The first principle distilled by Cardinal Chomali states: “The human person lies at the center of all technological progress.” This sounds pious, but in the mouth of a prelate belonging to the post-conciliar sect, it is a hollow abstraction. The Catholic Church before 1958 taught with crystalline clarity that the human person is only truly at the center of all things when Christ the King is publicly and socially acknowledged as the center of all creation. Pope Pius XI, in Quas Primas (1925), declared: “His reign, namely, extends not only to Catholic nations or to those who, by receiving baptism according to law, belong to the Church, even though their erroneous opinions have led them astray or discord has separated them from love, but His reign encompasses also all non-Christians, so that most truly the entire human race is subject to the authority of Jesus Christ.” The encyclical Magnifica Humanitas, by contrast, places the “human person” at the center without any reference to the social Kingship of Christ, without any mention of the necessity of baptism for salvation, and without the slightest acknowledgment that the conciliar sect has itself dethroned Christ from its own institutions through religious liberty, false ecumenism, and the democratization of the Church. To speak of “the human person at the center” while the conciliar sect has emptied churches, destroyed the Most Holy Sacrifice, and embraced every error condemned by the Syllabus of Errors is not merely hypocrisy — it is blasphemy.

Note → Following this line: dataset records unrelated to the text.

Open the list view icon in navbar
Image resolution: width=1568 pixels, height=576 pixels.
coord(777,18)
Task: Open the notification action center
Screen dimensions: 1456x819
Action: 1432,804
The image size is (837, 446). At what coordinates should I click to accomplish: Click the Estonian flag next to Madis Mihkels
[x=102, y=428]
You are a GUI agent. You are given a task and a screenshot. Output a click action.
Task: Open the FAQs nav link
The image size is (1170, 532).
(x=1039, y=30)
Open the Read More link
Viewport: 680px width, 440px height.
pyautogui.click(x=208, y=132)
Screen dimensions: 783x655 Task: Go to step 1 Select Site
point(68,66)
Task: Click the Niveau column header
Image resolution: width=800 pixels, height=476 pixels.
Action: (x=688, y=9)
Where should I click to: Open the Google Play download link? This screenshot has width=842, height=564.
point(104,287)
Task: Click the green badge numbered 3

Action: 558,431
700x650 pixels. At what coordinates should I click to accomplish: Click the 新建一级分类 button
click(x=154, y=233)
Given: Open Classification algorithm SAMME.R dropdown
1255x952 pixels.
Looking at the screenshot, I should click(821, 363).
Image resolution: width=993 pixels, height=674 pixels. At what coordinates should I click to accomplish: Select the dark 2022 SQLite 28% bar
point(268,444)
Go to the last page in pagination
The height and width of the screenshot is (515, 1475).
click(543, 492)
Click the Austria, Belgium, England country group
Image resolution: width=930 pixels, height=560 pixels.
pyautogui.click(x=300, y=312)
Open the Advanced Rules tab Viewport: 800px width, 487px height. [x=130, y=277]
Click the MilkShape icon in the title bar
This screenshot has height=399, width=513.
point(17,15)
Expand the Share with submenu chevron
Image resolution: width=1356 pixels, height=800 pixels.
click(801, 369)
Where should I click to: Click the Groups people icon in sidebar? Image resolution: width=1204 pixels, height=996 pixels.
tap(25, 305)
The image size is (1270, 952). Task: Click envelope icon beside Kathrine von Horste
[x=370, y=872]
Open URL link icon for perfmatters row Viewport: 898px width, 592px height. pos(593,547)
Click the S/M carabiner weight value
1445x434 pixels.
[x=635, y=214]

Pius IX, in the Syllabus of Errors (1864), condemned proposition 77: “In the present day it is no longer expedient that the Catholic religion should be held as the only religion of the State, to the exclusion of all other forms of worship.” Proposition 80 went further: “The Roman Pontiff can, and ought to, reconcile himself, and come to terms with progress, liberalism and modern civilization.” The entire trajectory of the conciliar sect — from John XXIII through Leo XIV — is the living embodiment of these condemned propositions. Now the antipope pretends to address the ethical challenges of artificial intelligence while his own institution has spent seventy years dismantling the very moral and theological framework without which no ethical reflection can have any supernatural foundation.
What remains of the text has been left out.